El viaje arranca días antes cuando la incertidumbre inunda tu cabeza; qué me llevó en la maleta; necesito una guía, tengo que cambiar a libras. La aventura comienza mientras localizas en un callejero tu base de operaciones en Londres, cuando pasas revista a las paradas de metro que hay hasta llegar a la zona 3; y cuando terminas de planificar tu ruta de caza. La duda forma parte del viaje, sino es así, nunca se viajó. El resto son trámites dentro del aeropuerto.
Me gustan los aeropuertos por lo cinematográfico que tienen. Pasamos horas y horas esperando la salida de un vuelo, aguardamos colas desesperantes, nos cruzamos con miles de caras; cada una tiene su historia. Si uno aprende a mirar, se descubre todo. Ella va a encontrarse con su novio; él estudia fuera de casa este año; la rubia y la morena se van de juerga; el alto moreno tiene una reunión de trabajo… Como en La ventana indiscreta, siempre se encuentran los indicios. Sin embargo, no me gustan la cantidad de ridiculeces de los aeropuertos. Mi favorita la llaman control rutinario; por su seguridad y por la de todos. Con esa consigna y la de analizar por rayos x hasta un chupete se ven imágenes lamentables. El caballero bajito aguantándose los pantalones que se le caen con una mano y en la otra los zapatos; la rubia de ojos verdes y 1,90 de altura con dos bolsitas de plástico en los pies, mientras analizan a quien asesinará con sus tacones de aguja; el pequeño que llora porque el de seguridad estudia su Action Man y los 25 jóvenes que desenfundan sus portátiles para demostrar que no son espías del KGB, y que no introducirán ningún virus en el avión. Después, identificarte de nuevo ante la Policía, para que luego todo se arregle con 40 minutos de espera hasta embarcar.
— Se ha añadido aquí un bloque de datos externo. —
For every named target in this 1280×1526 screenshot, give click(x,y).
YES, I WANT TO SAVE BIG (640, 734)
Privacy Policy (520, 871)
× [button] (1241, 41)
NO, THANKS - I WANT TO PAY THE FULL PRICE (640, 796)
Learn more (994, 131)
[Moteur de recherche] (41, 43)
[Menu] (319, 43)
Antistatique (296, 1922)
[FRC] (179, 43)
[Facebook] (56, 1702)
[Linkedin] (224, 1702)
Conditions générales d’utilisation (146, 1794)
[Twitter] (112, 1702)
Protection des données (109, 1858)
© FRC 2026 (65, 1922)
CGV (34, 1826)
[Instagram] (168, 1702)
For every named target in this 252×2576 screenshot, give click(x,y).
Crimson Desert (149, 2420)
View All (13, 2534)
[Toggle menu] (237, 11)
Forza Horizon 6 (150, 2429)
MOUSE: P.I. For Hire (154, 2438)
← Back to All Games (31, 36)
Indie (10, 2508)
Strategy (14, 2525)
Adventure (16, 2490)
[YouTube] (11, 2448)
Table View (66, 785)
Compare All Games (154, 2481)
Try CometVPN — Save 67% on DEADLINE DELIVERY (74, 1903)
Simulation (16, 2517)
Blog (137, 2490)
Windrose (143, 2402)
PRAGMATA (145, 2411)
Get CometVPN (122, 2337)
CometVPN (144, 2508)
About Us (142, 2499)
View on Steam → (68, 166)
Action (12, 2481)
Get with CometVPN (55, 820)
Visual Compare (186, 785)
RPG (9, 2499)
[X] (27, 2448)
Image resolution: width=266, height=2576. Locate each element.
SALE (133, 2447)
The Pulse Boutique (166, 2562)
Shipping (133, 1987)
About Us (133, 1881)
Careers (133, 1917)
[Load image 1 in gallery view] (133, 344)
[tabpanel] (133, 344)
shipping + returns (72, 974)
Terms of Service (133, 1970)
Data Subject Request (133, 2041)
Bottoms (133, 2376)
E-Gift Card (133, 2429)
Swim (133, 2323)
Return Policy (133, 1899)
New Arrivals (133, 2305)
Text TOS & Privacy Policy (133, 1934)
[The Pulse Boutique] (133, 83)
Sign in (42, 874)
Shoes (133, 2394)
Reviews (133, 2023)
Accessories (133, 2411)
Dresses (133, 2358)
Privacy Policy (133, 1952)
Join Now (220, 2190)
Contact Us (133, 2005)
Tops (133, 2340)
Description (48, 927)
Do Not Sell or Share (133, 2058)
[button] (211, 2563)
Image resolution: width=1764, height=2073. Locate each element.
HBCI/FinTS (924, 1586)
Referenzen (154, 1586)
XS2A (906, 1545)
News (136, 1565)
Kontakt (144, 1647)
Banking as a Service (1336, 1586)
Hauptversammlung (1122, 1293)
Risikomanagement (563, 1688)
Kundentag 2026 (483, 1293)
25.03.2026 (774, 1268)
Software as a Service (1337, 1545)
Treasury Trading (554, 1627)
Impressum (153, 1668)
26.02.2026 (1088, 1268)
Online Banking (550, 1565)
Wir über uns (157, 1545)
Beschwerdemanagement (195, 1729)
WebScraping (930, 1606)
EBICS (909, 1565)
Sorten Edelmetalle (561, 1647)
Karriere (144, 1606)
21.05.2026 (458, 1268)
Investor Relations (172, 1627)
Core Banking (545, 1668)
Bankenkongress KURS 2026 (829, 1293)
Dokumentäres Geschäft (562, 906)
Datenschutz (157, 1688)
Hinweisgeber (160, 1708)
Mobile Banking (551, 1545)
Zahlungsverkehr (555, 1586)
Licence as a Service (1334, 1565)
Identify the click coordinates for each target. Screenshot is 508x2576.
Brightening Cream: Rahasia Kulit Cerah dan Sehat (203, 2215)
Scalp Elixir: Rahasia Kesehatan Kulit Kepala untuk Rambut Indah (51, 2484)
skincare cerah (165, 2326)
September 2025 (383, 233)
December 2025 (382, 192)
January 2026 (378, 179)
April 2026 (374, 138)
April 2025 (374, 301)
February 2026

Tras dos horas y media de vuelo, toca un aterrizaje tranquilo, bajar las escaleras; y antes de entrar en la terminal en vez de bienvenidos a… hay que enseñar tu carné. Si por algunos fuera entraríamos con el DNI entre los dientes y sin camisa. Por suerte ya recogí mi equipaje , y tengo tres semanas de pseudo-vacaciones en Londres hasta el próximo control rutinario.